SWP nudges Congress to pass bill raising the age for statutory rape
SOCIALWATCH PHILS·OCTOBER 19, 2020
In observance of the International Day of the Girl Child, the Social Watch Philippines (SWP) is urging Congress to hasten the passage of the bill raising the age for statutory rape to 16, which was initially approved in August 27 by the House Committees on Revision of Laws and Welfare of Children.
“While it will not completely address the challenges in protecting the children from a myriad of abuses such as online sexual abuse and exploitation of children (OSAEC), amending the anti-rape law is a good start, as those belonging to age 13-15 are still vulnerable and need protection,” the SWP said.
Under the 1997 Anti-Rape Law, a sexual intercourse is considered statutory rape if the victim is under 12 years old which is lowest in Southeast Asia. It criminalizes sex with minors under age 18 but only if there is no consent or if the act involves force or intimidation.

REQUIREMENTS →
**A)** Decide whether each statement agrees with the article on the statutory rape bill. Answer yes or no for each, and quote the deciding words of the article.
(i) The bill would raise the age for statutory rape to 16.
(ii) The SWP states that amending the anti-rape law will completely address the challenges in protecting children.
(iii) Under the 1997 Anti-Rape Law, intercourse counts as statutory rape if the victim is under 12 years old.
**B)** Using the article on the statutory rape bill, answer each question briefly:
(i) Which House committees initially approved the bill?
(ii) Which age group does the SWP describe as still vulnerable and in need of protection?
(iii) In what year was the Anti-Rape Law that sets the current threshold passed?
**C)** Continue the article on the statutory rape bill, beginning after its final sentence.
None of the material is needed for this work.

DATA SEGMENT →
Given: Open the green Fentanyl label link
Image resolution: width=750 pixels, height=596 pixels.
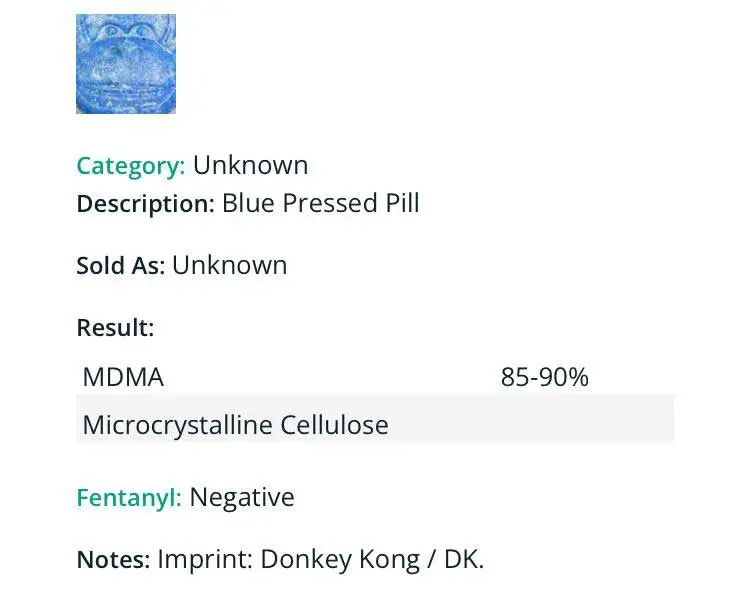Looking at the screenshot, I should pos(129,498).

RESPONSE LIST →
**A)**
(i) Yes: "the bill raising the age for statutory rape to 16"
(ii) No: "While it will not completely address the challenges in protecting the children"
(iii) Yes: "a sexual intercourse is considered statutory rape if the victim is under 12 years old"

**B)**
(i) The House Committees on Revision of Laws and Welfare of Children
(ii) Those aged 13 to 15
(iii) 1997

**C)**
The SWP notes that the Special Protection of Children Against Abuse, Exploitation and Discrimination Act or Republic Act 7610 defines children as “persons below eighteen (18) years of age or those over but are unable to fully take care of themselves or protect themselves from abuse, neglect, cruelty, exploitation or discrimination because of a physical or mental disability or condition”.
The proposed bill also seeks to amend the definition of rape to include acts of perversion for sexual gratification, and criminal liability will remain even with forgiveness or eventual marriage between the rapist and the victim. Grooming, a tactic being used by perpetrators to psychologically prepare the minor as a prelude to sexual abuse is included as a new element of rape. It will not also allow amicable settlement or affidavits of desistance at any stage of the proceedings.
“Aside from the non-responsive old anti-rape law, the OSAEC should be addressed also by providing enough budget for child protection,” according to the SWP, citing a study by the United Nations Children’s Fund (UNICEF) that one in 5 Filipino children are vulnerable to online sexual abuse.
The public development budget watchdog has earlier appealed to Congress to approve the 2021 Tier 2 budget for the Child Protection Program of the Department of Education (DepEd), which include a budget for protecting children against online sexual exploitation.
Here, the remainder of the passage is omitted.